Friday 31 July 2015

#Hatergram


While I was pumping iron at the gym this morning (not really, I was on the treadmill, but ‘I was running on a hamster-wheel this morning’ doesn’t quite denote swag as much), a friend who's planning to go to Europe for a shoot next month, mentioned stumbling upon a woman (online, in the name of research) she knew who’d been there recently.
Hoping to find sweeping landcapes turned into cutesy Polaroid-style photographs with captions like ‘Majestic Gstaad’ and ‘Breathtaking Berlin’, she found only pictures of said globe-trotter pouting amidst various locations. While the clear labelling was indeed, handy (Me in Prague! #duckface. Me in Barcelona! #duckface) the futility of the exercise soon dawned on my friend, who realised that, to this woman, the big sell of every gorgeous European hotspot was that her pout had now been Instagrammed there.
I couldn’t help but wonder how deeply social media has affected our life goals (another friend of mine would have been likely to interject at this juncture and say #lifegoals—case in point).

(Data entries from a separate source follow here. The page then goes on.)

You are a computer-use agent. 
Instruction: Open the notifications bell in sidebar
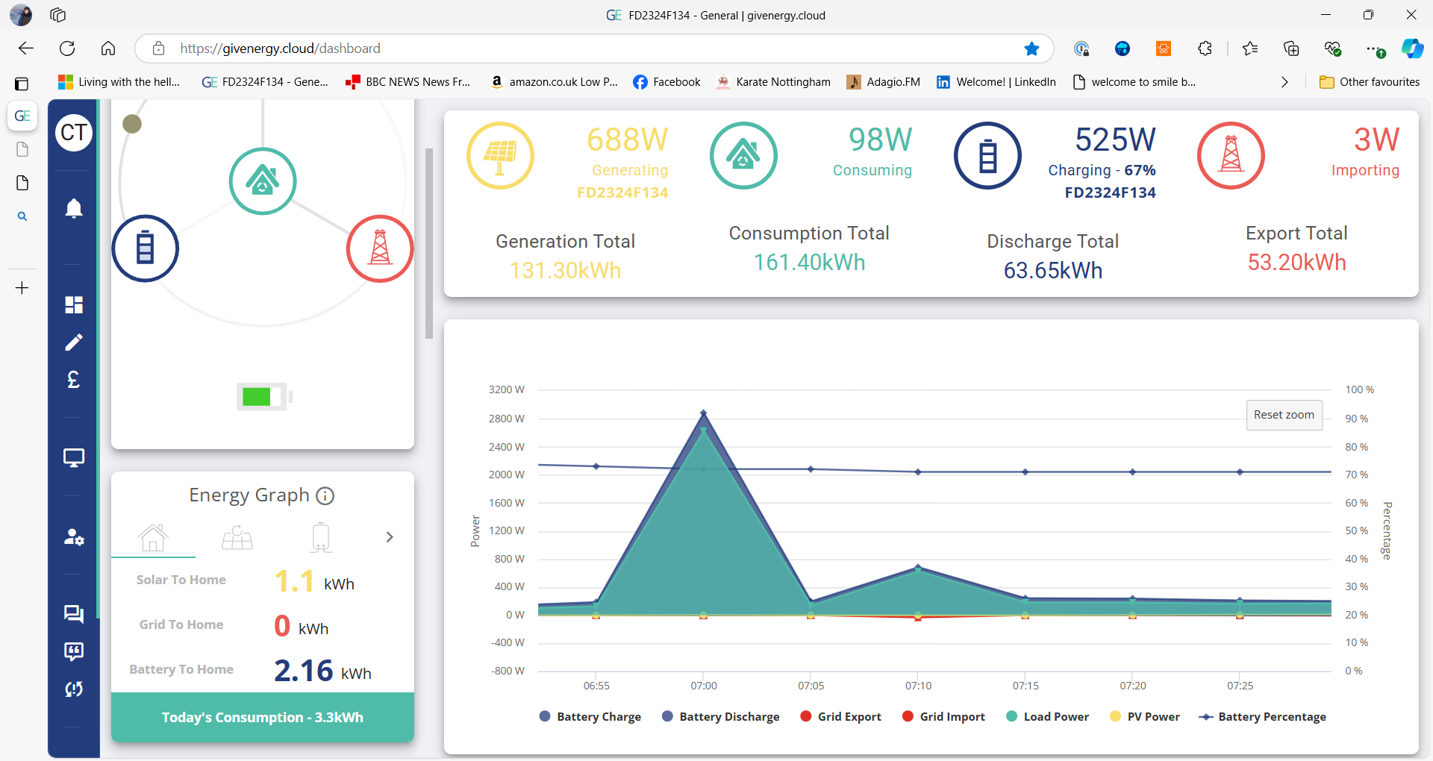point(73,208)
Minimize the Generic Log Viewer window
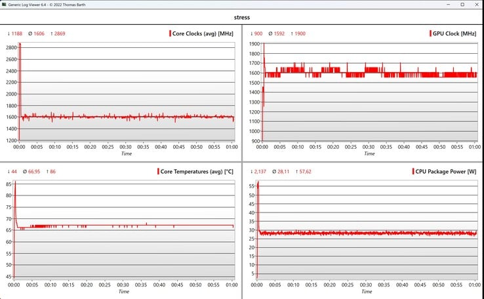The image size is (484, 299). pyautogui.click(x=448, y=5)
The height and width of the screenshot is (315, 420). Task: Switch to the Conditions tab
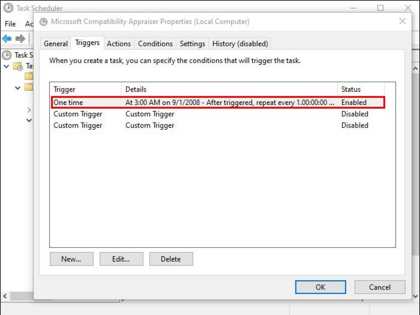click(x=155, y=44)
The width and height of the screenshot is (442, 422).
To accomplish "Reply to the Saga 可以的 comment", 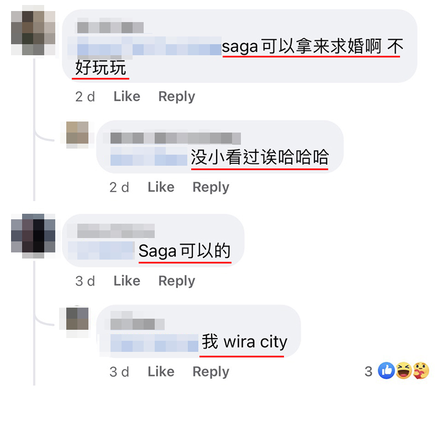I will coord(177,281).
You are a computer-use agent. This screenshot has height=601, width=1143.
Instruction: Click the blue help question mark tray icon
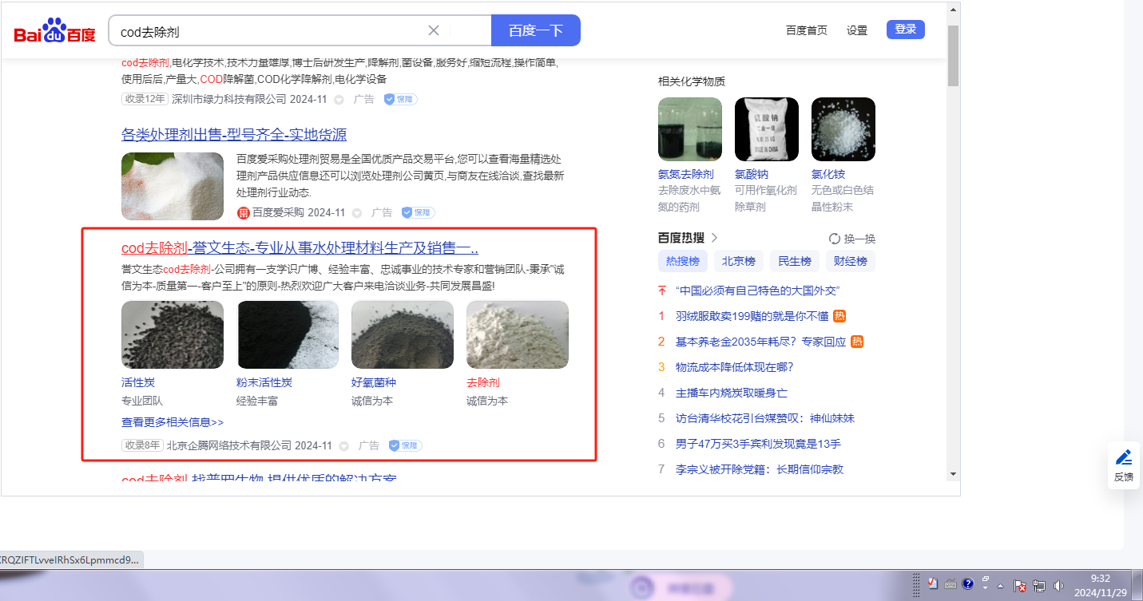click(967, 584)
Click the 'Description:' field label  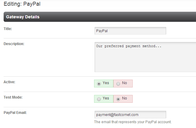coord(14,44)
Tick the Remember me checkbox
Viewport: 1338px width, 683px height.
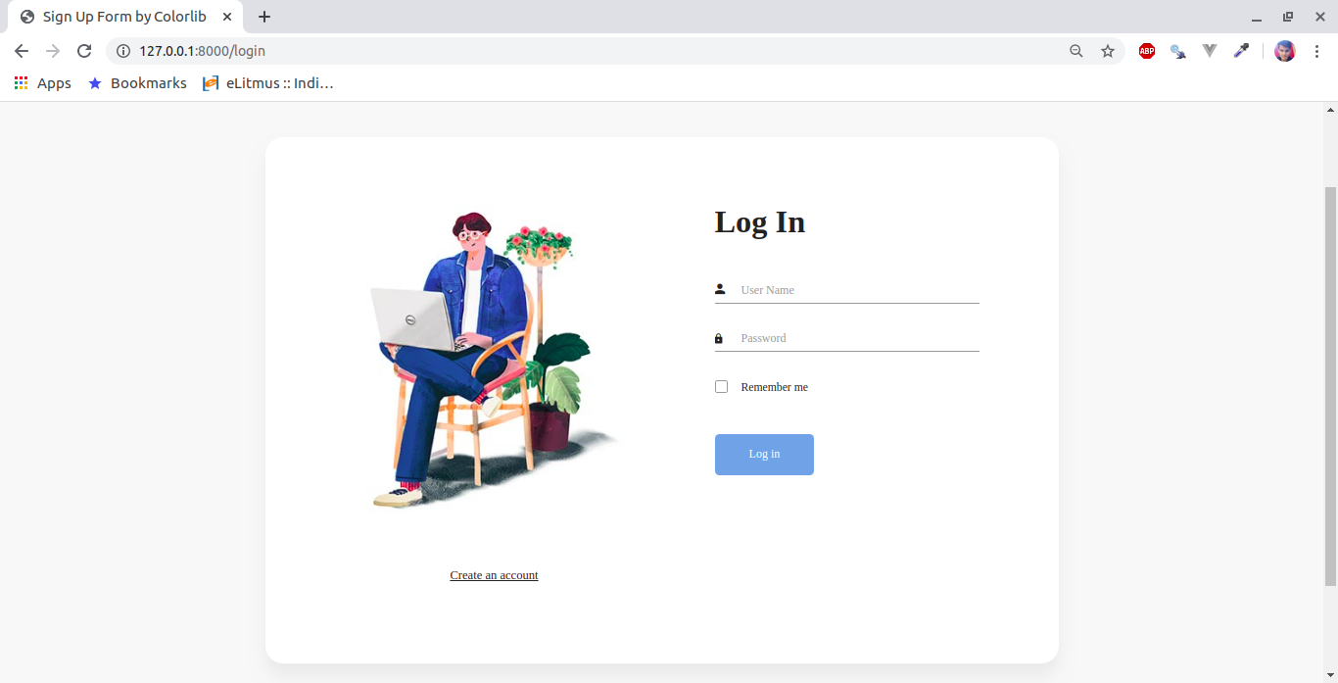click(721, 386)
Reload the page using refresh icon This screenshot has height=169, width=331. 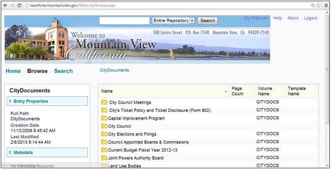(19, 5)
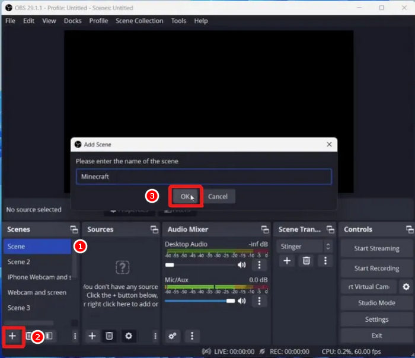Toggle Studio Mode
The height and width of the screenshot is (358, 415).
(x=376, y=303)
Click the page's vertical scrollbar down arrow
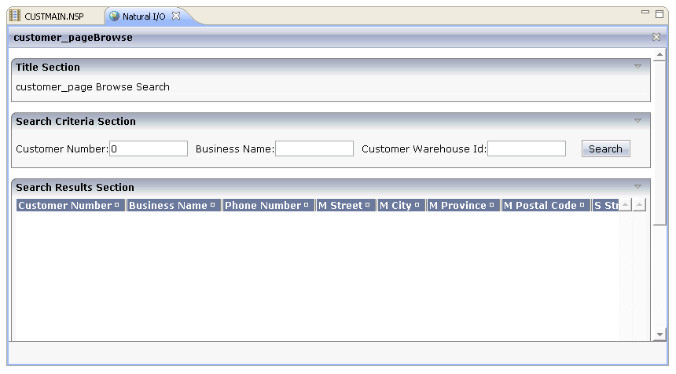This screenshot has width=676, height=374. point(659,335)
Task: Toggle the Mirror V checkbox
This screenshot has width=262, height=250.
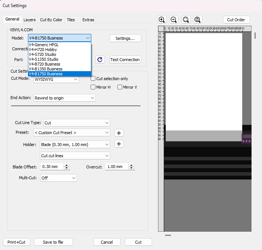Action: coord(120,87)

This woman had just traversed the borders into what was once, deliciously foreign land (and is now simply status quo for anyone whose been anywhere), and through all her experiences in Europe, hadn’t been able to spare a photograph for the place itself.
Going back to the old-school era (in my mind, tucked fondly into a happy crevice) when we took our little Nikons to Adlabs after our limited reel of 36 snaps was full up, and waited days while spools of negative turned into the contents of albums titled ‘Goa Holiday’ and ‘Nani’s Visit 1997’—I remember how, even then, when we lost a couple of soldiers to over-exposure, or having left the shutter down, we’d still have two or three pictures entirely sans people,…just to capture the space in which all those memories took place.
Having that space arrested as a whole, on it’s own piece of glossy photo-paper meant that we could insert all the memories we hadn’t finalised on film, instead of filling the frame with one specific smile, or one specific awkward group hug.
Now, however, the capacity of the average iPhone or Android phone or whatever your techno-poison of choice, is unlimited. Fill it brimful with unending bathroom selfies, and dump onto desktop when the phone sends it’s disciplinary ‘memory-full’ warning. Using a camera is a photographer’s game—whip one out in a crowded bar full of lycra-and-laced up ladies, and those click-ready smiles turned to confused ‘excuse-MEH?’ faces.
But even then, in daily flurries of picture-taking, no one really stops to photograph a space. Not on their travels, not on their everyday tos-and-fros from office-to-filler-time-entertainment to-home. People can only claim a space if they push themselves into the frame, and it’s not worth claiming if it can’t be advertised.
Enter Instagram.
I’ve already garnered a plethora of hatred for my refusal to partake of this over-indulgent fad. ‘Why aren’t you on Insta?!’ many whinge, encouraging me to join it by telling they will be able to tag me in drunken photos of myself that illustrate particularly how unattractive I am, and how incapable my face is of a proper smile (if you’re thinking of Chandler from F.R.I.E.N.D.S. that would be accurate, yes). I realise that in this day-and-age (forgive me for that awful phrase. It’s been used more times than that F.R.I.E.N.D.S reference, I know) not being on Instagram is a veritable sin. It makes me stuck in the past, detestable especially being a weed of the current crop (basically, 25 years old).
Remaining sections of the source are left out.